**TEXTO DA PÁGINA**
□ □ □ □

"[...] o inóspito, árido e descurado processo encontra-se estreitamente relacionado com as correntes espirituais dos povos e [...] as suas diversas concretizações devem ser incluídas entre os mais importantes testemunhos da cultura" (F. Klein (1902))



07/06/2024

Jurisprudência 2023 (187)


Suspensão da instância;
causa prejudicial


1. O sumário de RL 7/11/2023 (8309/21.3T8LSB.L1-7) é o seguinte:

I- Tem sido entendido que uma causa é prejudicial é relação a outra quando a decisão na primeira pode afetar ou destruir o fundamento ou razão de ser da segunda, quando a decisão naquela pode prejudicar a decisão nesta, pressupondo que as partes de ambas as ações (a prejudicial e a dependente) são as mesmas ou, pelo menos, que a eficácia da decisão proferida na causa prejudicial é extensível às partes na causa dependente.

II- Os Réus podem, no âmbito deste processo, requerer que ao julgamento do tribunal a quo sobre a exceção perentória que deduziram (direito de retenção) seja atribuído efeito de caso julgado fora deste processo, vinculando os visados com força de caso julgado material (art.º 91º, nº2). Para tal efeito, poderão deduzir incidente de intervenção de terceiros (herdeiros dos promitente-vendedores originários), mesmo que o prazo normal da dedução da intervenção de terceiros esteja ultrapassado. Esta solução poderá requerer o acionamento do princípio da adequação formal (Artigo 547º) e da gestão processual (Artigo 6º, nº 1).

III- Em diferentes palavras, as questões atinentes ao invocado direito de retenção (montante do alegado crédito dos réus e constituição do direito de retenção a título de garantia de tal crédito) podem – e devem- ser dirimidas neste processo, sendo desnecessária a interposição da alegada causa prejudicial. Nesta mesma senda, haverá que concluir que a propositura dessa ação era dispensável e mais não visa do que obter a suspensão desta ação.


2. Na fundamentação do acórdão afirma-se o seguinte:

"Nos termos do Artigo 272º, nº1, do Código de Processo Civil, o tribunal pode ordenar a suspensão quando a decisão da causa estiver dependente do julgamento de outra já proposta.

□ □ □ □

**EXTRATO DE DADOS**

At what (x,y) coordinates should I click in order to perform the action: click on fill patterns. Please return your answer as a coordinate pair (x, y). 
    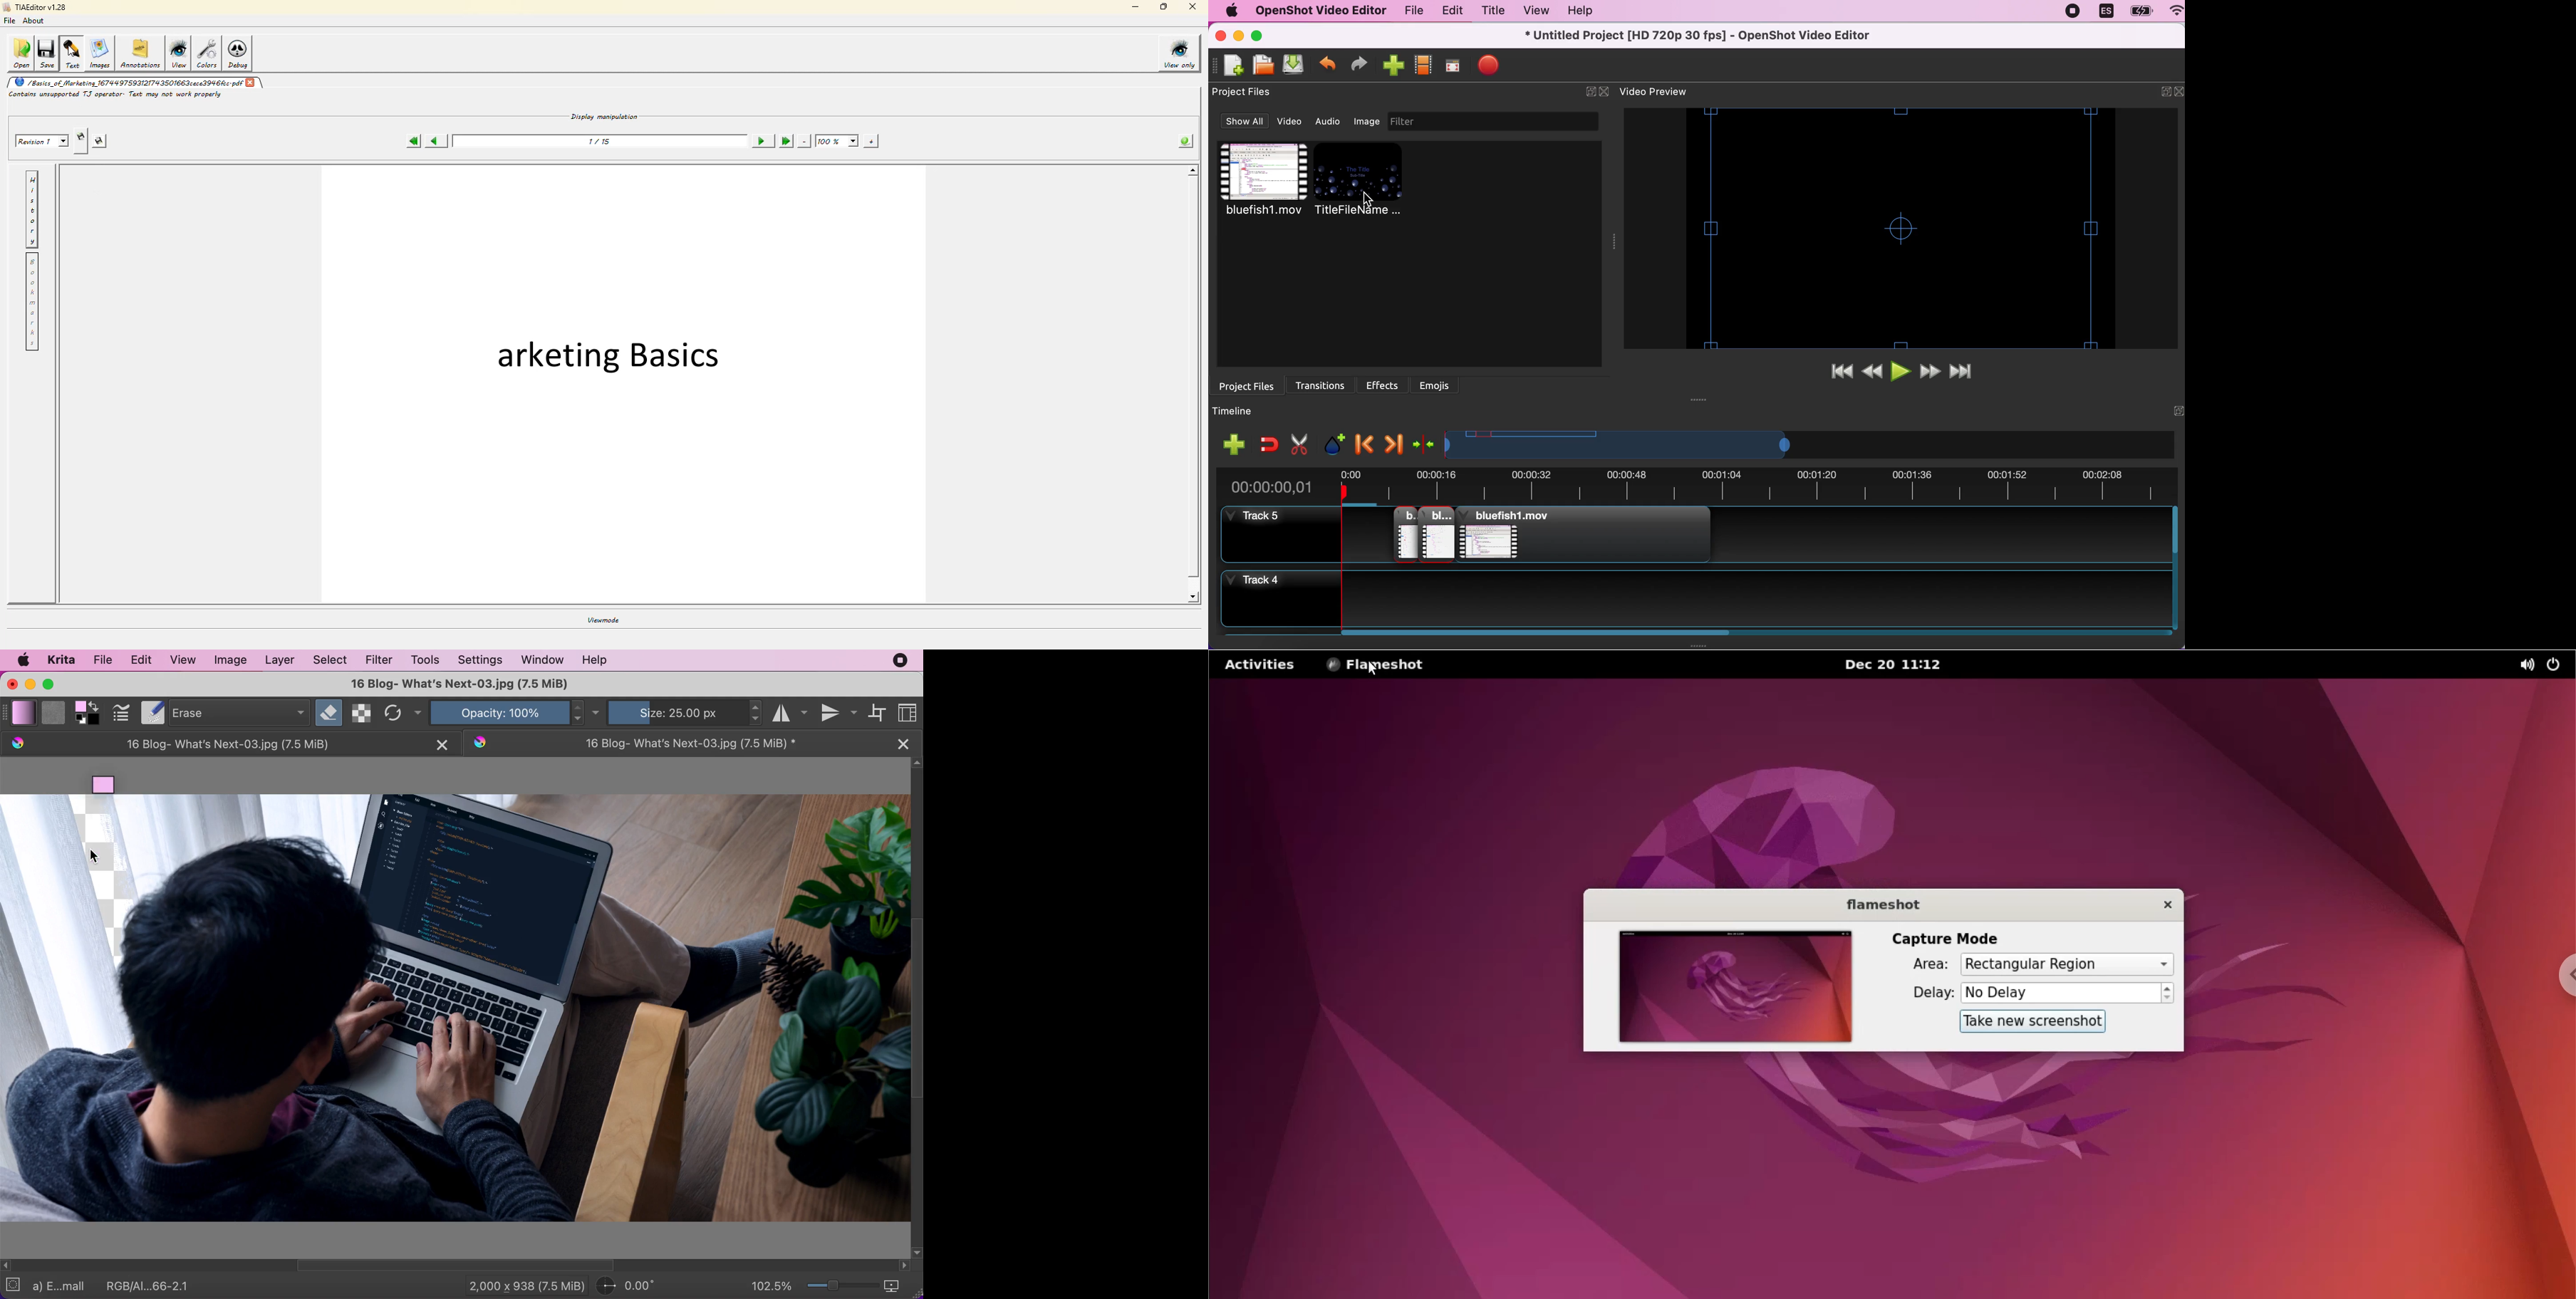
    Looking at the image, I should click on (52, 712).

□ □ □ □

**COMPLETE O SEGUINTE**
**a.** De acordo com o texto da página, que disposição do Código de Processo Civil permite ao tribunal ordenar a suspensão quando a decisão da causa estiver dependente do julgamento de outra já proposta?
**b.** Indique se cada afirmação está de acordo com o texto da página, citando as palavras que o comprovam: (i) o sumário transcrito é de um acórdão de 7/11/2023; (ii) a exceção perentória deduzida pelos Réus é o direito de retenção; (iii) o incidente de intervenção de terceiros só pode ser deduzido dentro do prazo normal.

**RESPOSTAS ÀS TAREFAS**
**a.** O Artigo 272º, nº1, do Código de Processo Civil.

**b.**
(i) Sim: "O sumário de RL 7/11/2023 (8309/21.3T8LSB.L1-7) é o seguinte".
(ii) Sim: "a exceção perentória que deduziram (direito de retenção)".
(iii) Não: "mesmo que o prazo normal da dedução da intervenção de terceiros esteja ultrapassado".